During high water levels, the waterfall splits into multiple streams, creating a branched cascade. As it flows into the hillside scree, it does not form a boiling point at the base, which is common in many waterfalls.

== Name ==
The name Pančava comes from the Pančavský stream, which is derived from the German word pantschen, meaning 'to splash'. In literary terms, it is related to planschen or plantschen, both meaning 'to splash' or 'to spray water'.

== Natural conditions ==
Morphologically, Pančava Waterfall is classified as a false, multi-stage, and multi-branch waterfall. From a genetic standpoint, it is characterized as natural, consistent, and karstic.
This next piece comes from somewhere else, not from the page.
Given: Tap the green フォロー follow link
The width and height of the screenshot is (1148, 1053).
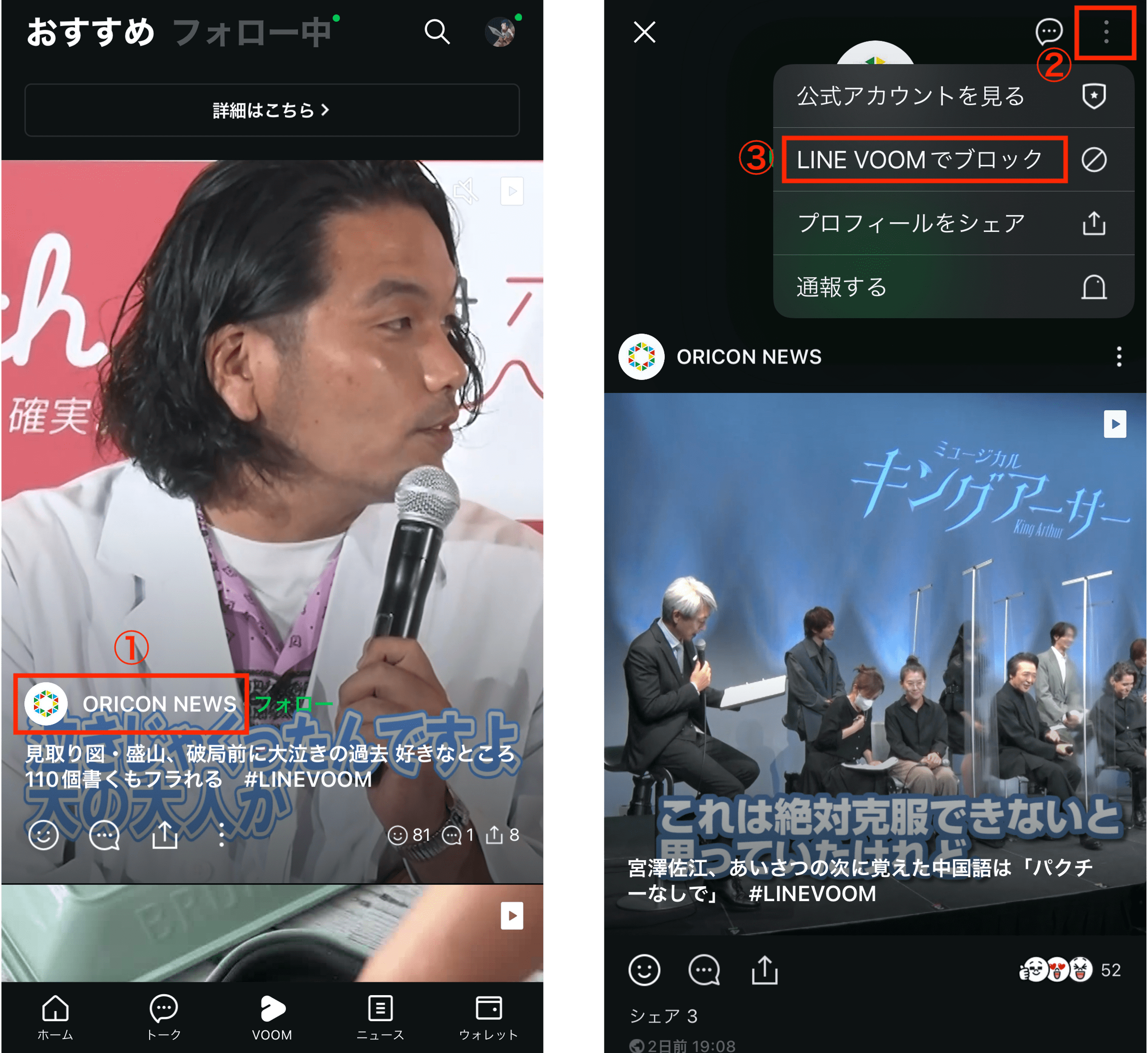Looking at the screenshot, I should point(293,704).
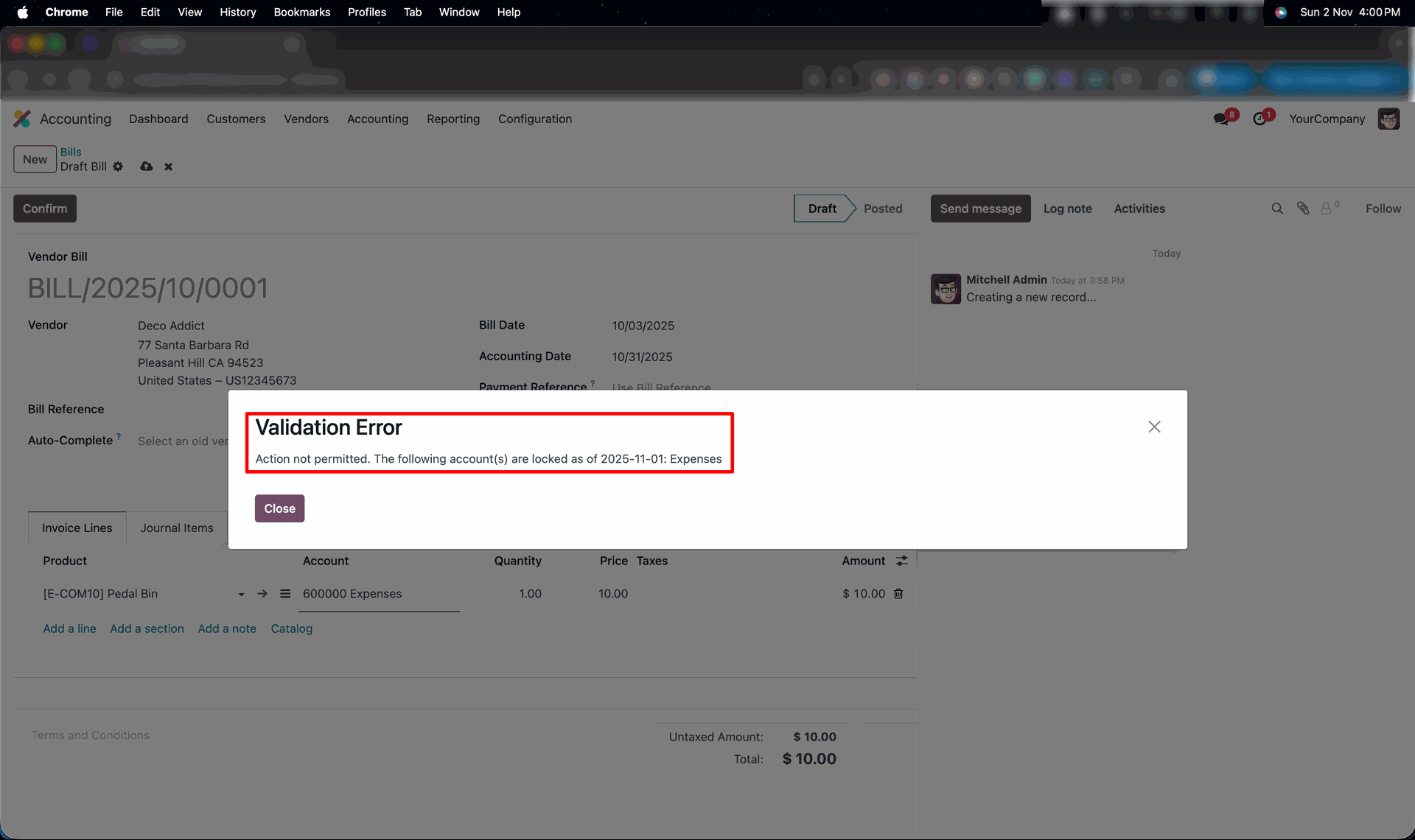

The geological bedrock consists of granite.

The waterfall has a total height of 148 m, cascading from an altitude of 1298 m down to 1150 m. During spring snowmelt, the waterfall extends to 162 m due to the formation of a southern branch in the lower section.

The total slope of the waterfall reaches 44 C. It features four prominent stages, with heights (from the top) between 20 and 39 m. The width varies between 1 and 20 m, but typically ranges between 4 and 8 m.

== History of tourism ==
The Pančava Waterfall has been a popular tourist attraction since the early days of tourism. In 1859, Josef Schier, the owner of the nearby mountain hut Labská bouda, constructed a small water reservoir with a sluice gate above the upper edge of the waterfall. When a sufficient number of paying tourists arrived, the sluice gate was opened, causing a sudden increase in the waterfall's flow.

To enhance the visitor experience, small refreshment booths and an upper viewing terrace were built above and below the waterfall. However, in the 1930s, the reservoir, booths, and terrace were closed.